Large volumes of data are collected today in many domains. Often, there is so much data available, that it is difficult to identify the relevant pieces of information. Knowledge discovery seeks to obtain novel, interesting and useful information from large datasets.
One key technique for that purpose is subgroup discovery. It aims at identifying descriptions for subsets of the data, which have an interesting distribution with respect to a predefined target concept. This work improves the efficiency and effectiveness of subgroup discovery in different directions.
For efficient exhaustive subgroup discovery, algorithmic improvements are proposed for three important variations of the standard setting: First, novel optimistic estimate bounds are derived for subgroup discovery with numeric target concepts. These allow for skipping the evaluation of large parts of the search space without influencing the results. Additionally, necessary adaptations to data structures for this setting are discussed. Second, for exceptional model mining, that is, subgroup discovery with a model over multiple attributes as target concept, a generic extension of the well-known FP-tree data structure is introduced. The modified data structure stores intermediate condensed data representations, which depend on the chosen model class, in the nodes of the trees. This allows the application for many popular model classes. Third, subgroup discovery with generalization-aware measures is investigated.
These interestingness measures compare the target share or mean value in the subgroup with the respective maximum value in all its generalizations. For this setting, a novel method for deriving optimistic estimates is proposed. In contrast to previous approaches, the novel measures are not exclusively based on the anti-monotonicity of instance coverage, but also takes the difference of coverage between the subgroup and its generalizations into account. In all three areas, the advances lead to runtime improvements of more than an order of magnitude.
The second part of the contributions focuses on the \emph{effectiveness} of subgroup discovery. These improvements aim to identify more interesting subgroups in practical applications. For that purpose, the concept of expectation-driven subgroup discovery is introduced as a new family of interestingness measures. It computes the score of a subgroup based on the difference between the actual target share and the target share that could be expected given the statistics for the separate influence factors that are combined to describe the subgroup.
In doing so, previously undetected interesting subgroups are discovered, while other, partially redundant findings are suppressed.

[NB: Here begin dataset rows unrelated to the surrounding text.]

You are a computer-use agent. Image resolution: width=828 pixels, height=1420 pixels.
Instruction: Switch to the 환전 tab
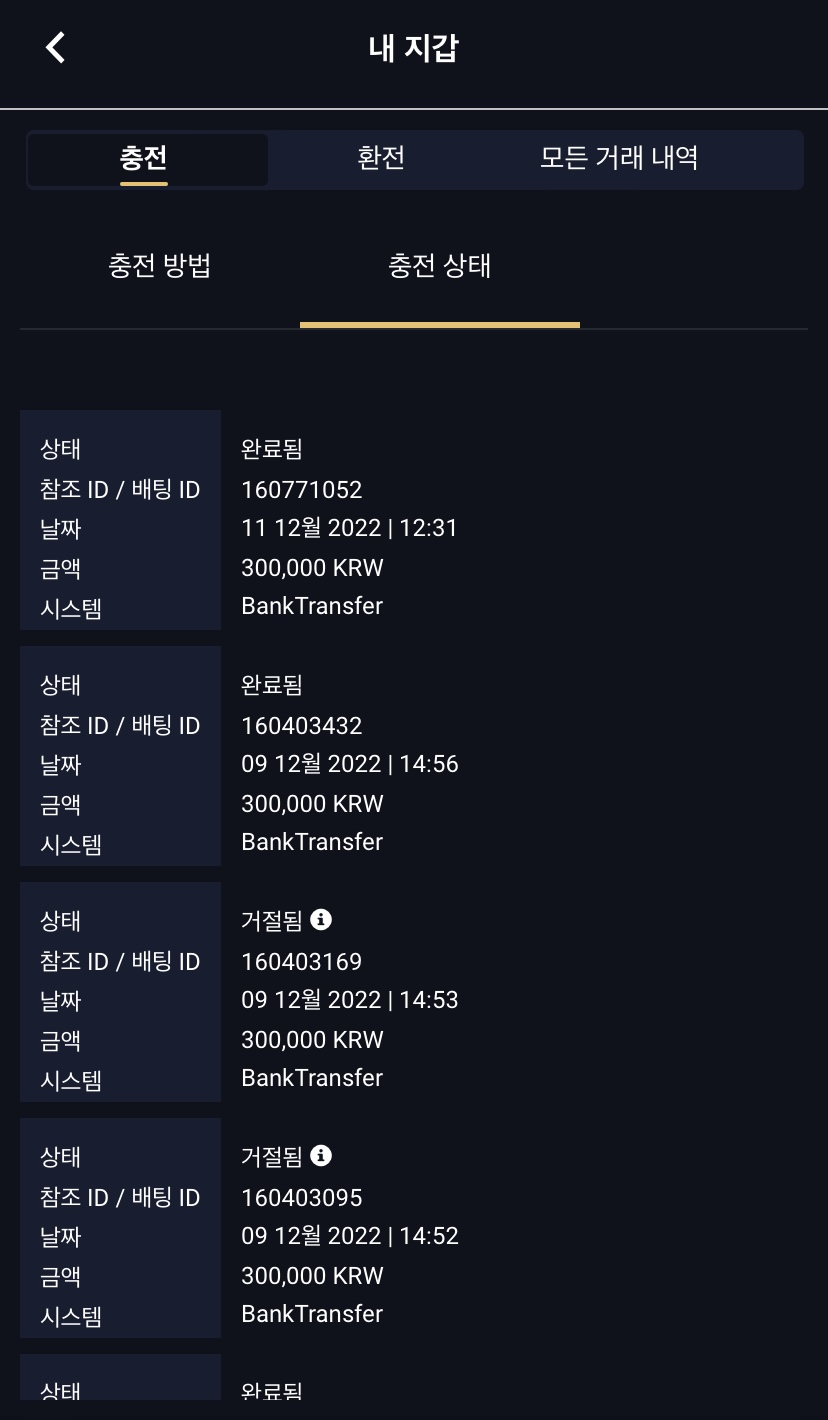click(x=381, y=158)
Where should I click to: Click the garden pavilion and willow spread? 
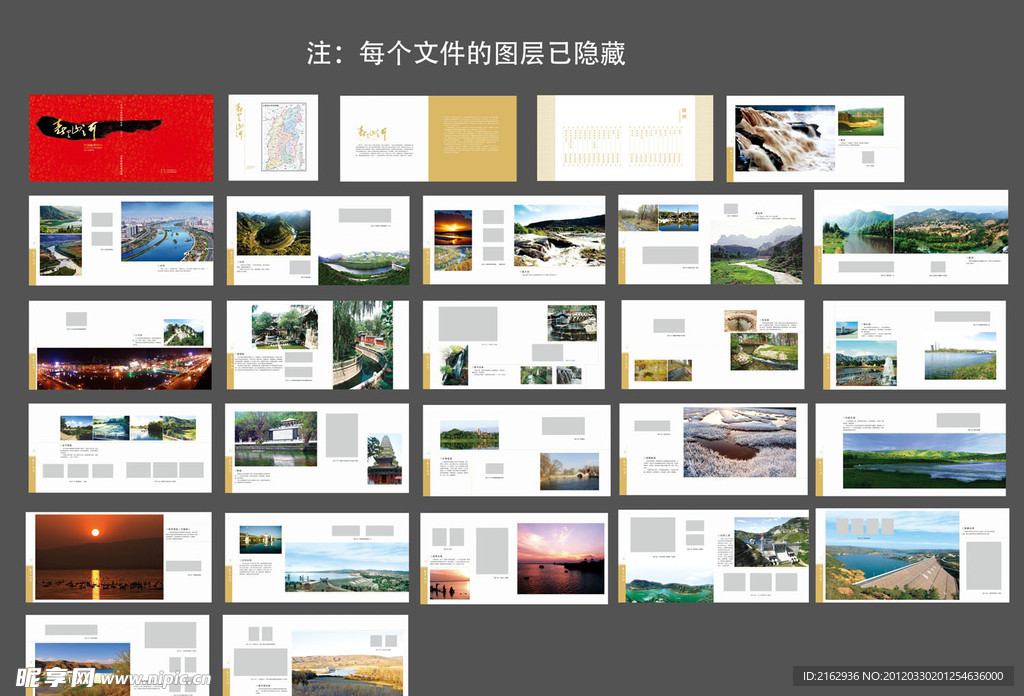[318, 345]
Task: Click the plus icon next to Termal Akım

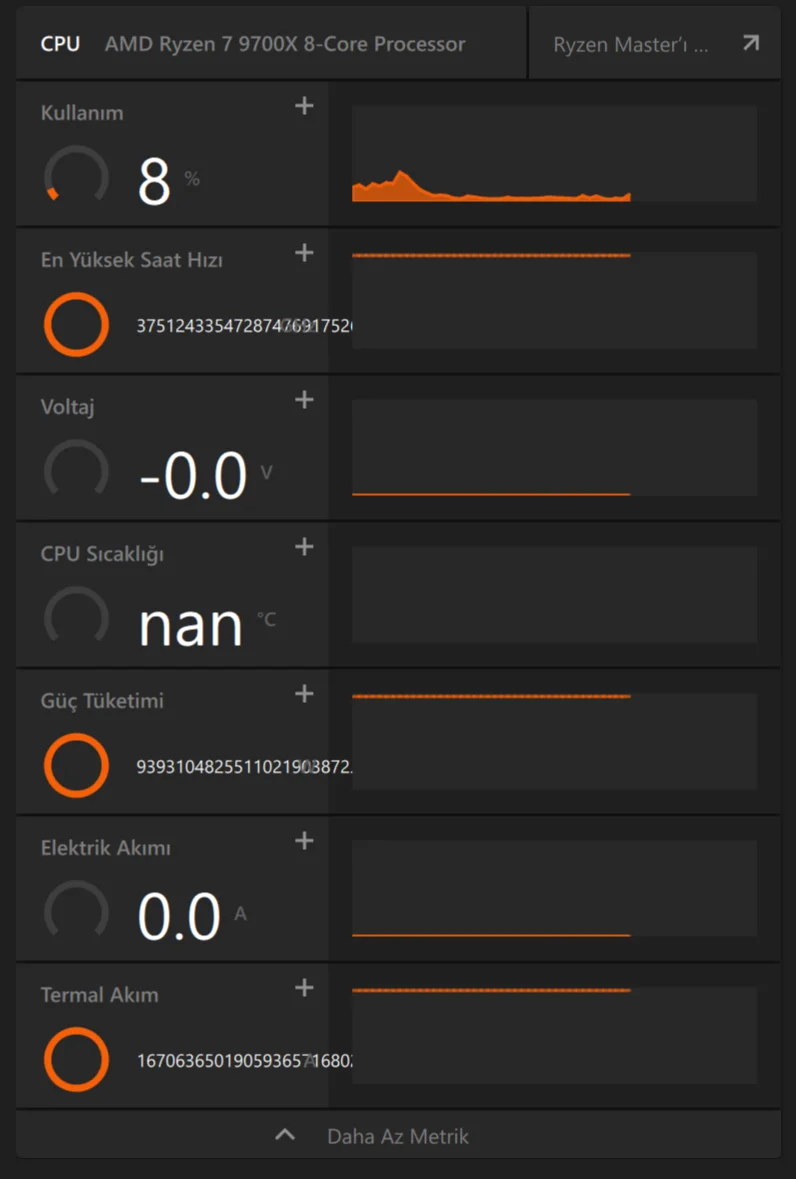Action: 305,988
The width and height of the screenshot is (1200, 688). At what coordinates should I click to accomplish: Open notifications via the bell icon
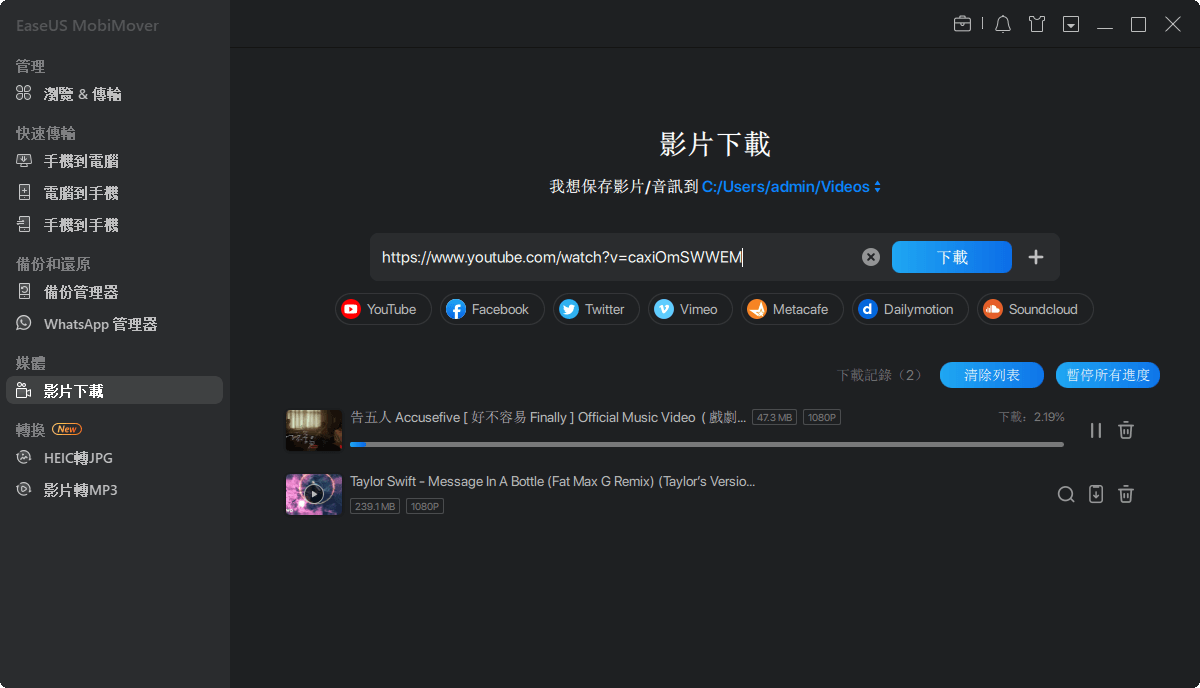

Furthermore, this work also approaches practical issues of subgroup discovery: In that direction, the VIKAMINE II tool is presented, which extends its predecessor with a rebuild user interface, novel algorithms for automatic discovery, new interactive mining techniques, as well novel options for result presentation and introspection. Finally, some real-world applications are described that utilized the presented techniques. These include the identification of influence factors on the success and satisfaction of university students and the description of locations using tagging data of geo-referenced images.